Nope. You're overthinking it. There are only so many people available to apply each year. Press reports of a so-called "Fauci Effect" creating thousands of additional people interested in a career in medicine, and magically being ready to apply in 3 months, were vastly overstated.
Reduced EC opportunities impacted everyone equally, and are not causing people to push back applications. Hours will be lower across the board, and med schools will accept it, because we are being compared to each other, not to some arbitrary metric. Moreover, someone like me, who has been working diligently for years, would have plenty of hours, albeit a lot less than if things weren't shut down between spring 2020 and winter 2021. If you were right, there would be no first time applicants this cycle.
The marginal person who put things off until the last minute (that was me last cycle!
) would not cause a measurable drop in total applications. After all, EC opportunities have been available, both in person and virtually, for almost a year now.
As you said, the pandemic induced a ton of people to apply who otherwise would have waited because they had no visibility into whether or when things would open back up.
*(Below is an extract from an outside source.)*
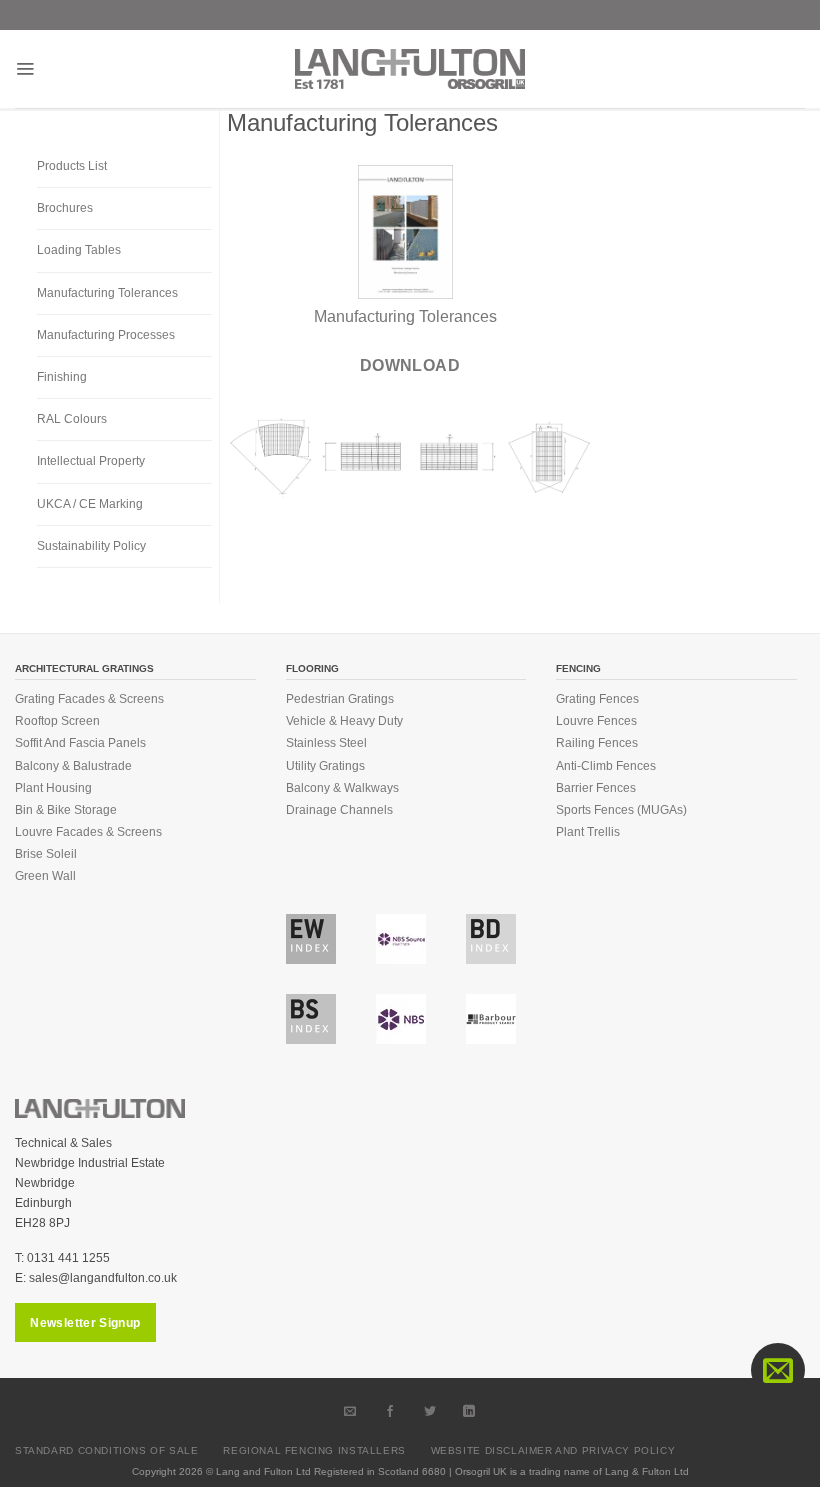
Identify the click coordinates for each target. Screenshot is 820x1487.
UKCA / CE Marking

In hindsight, all that did was push applications forward from this cycle to last. That cannot go on indefinitely, and this year is just the snap back.
In fact, I happen to think the only reason applications are elevated at all over 2 years ago is on account of an abnormally large number of reapplicants, due to the fact that the acceptance rate was so low last year. I don't have numbers to back this up, but I'd be shocked if the number of first time applicants wasn't very close to where it was 2 years ago, if not below, depending on just how many applications were pulled forward last year.